**Exercise details:**
List, from the lines below, each one with "agent" in it.

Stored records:
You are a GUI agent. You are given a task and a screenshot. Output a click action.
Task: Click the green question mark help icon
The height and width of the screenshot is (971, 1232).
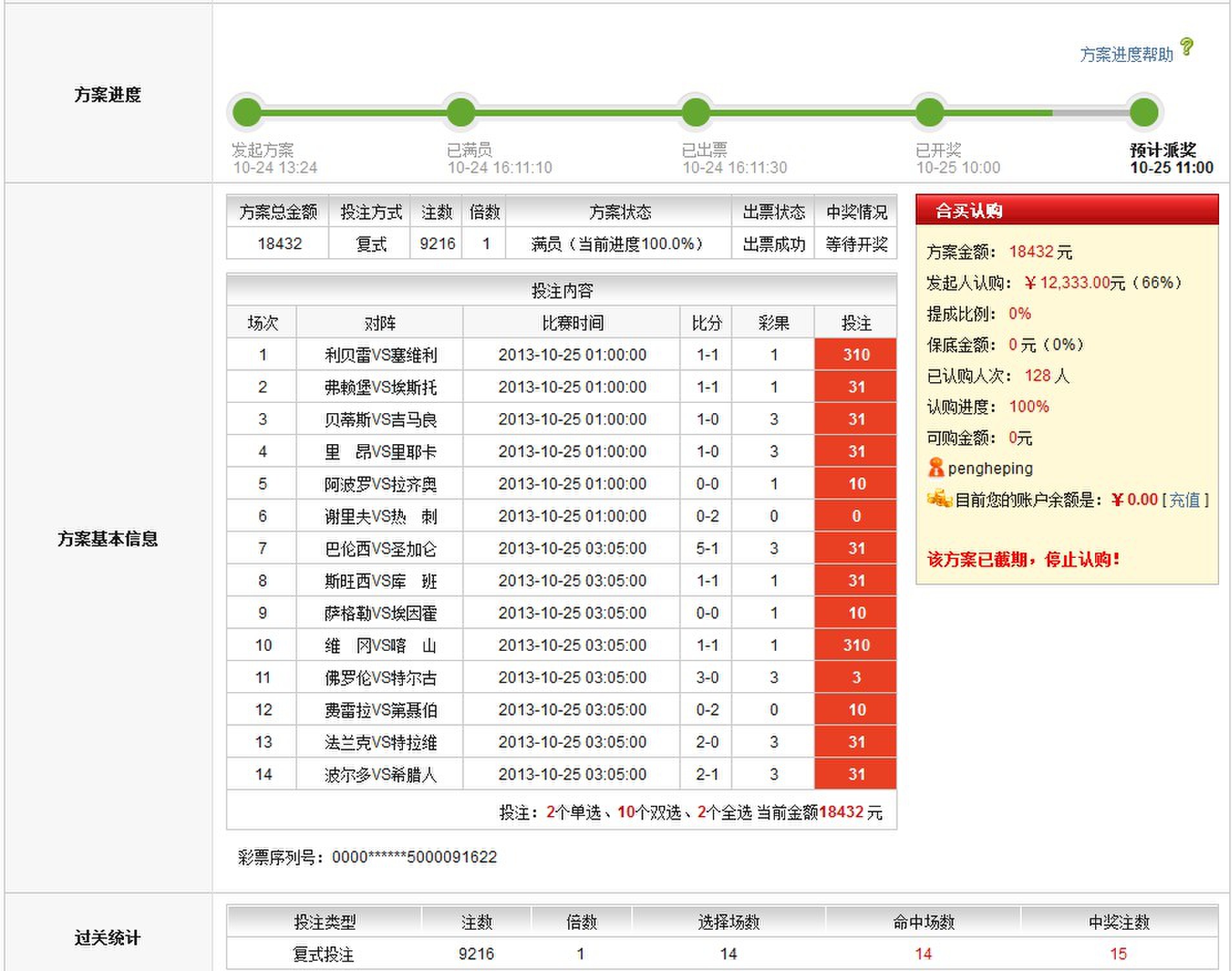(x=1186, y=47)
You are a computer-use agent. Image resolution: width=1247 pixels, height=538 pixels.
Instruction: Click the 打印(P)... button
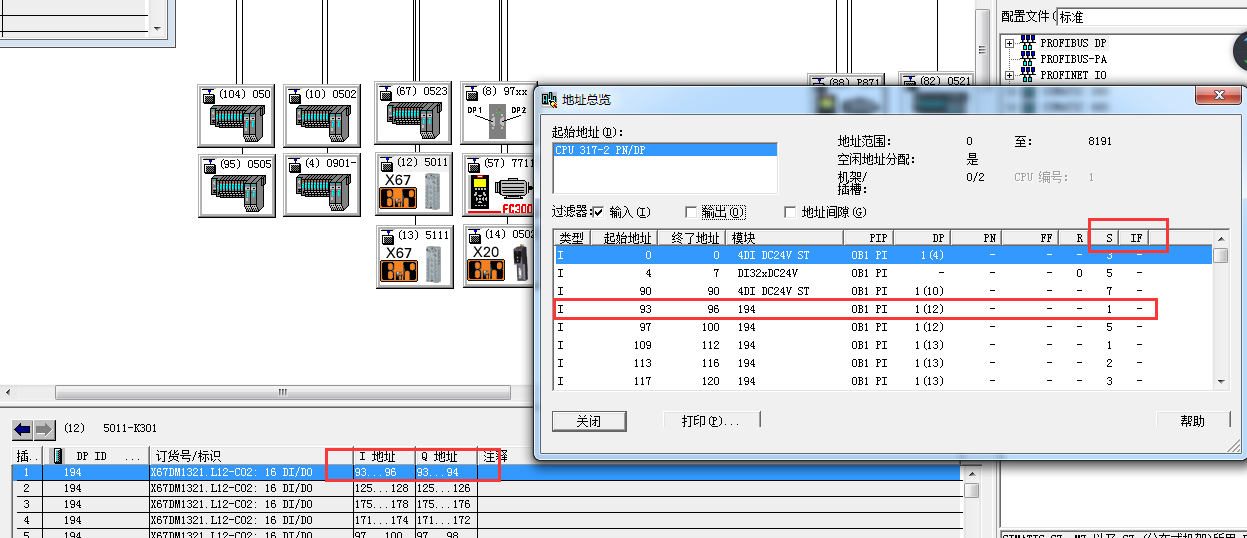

**Exercise answer:**
You are a GUI agent. You are given a task and a screenshot. Output a click action.
You are a computer-use agent. Image resolution: width=1247 pixels, height=538 pixels.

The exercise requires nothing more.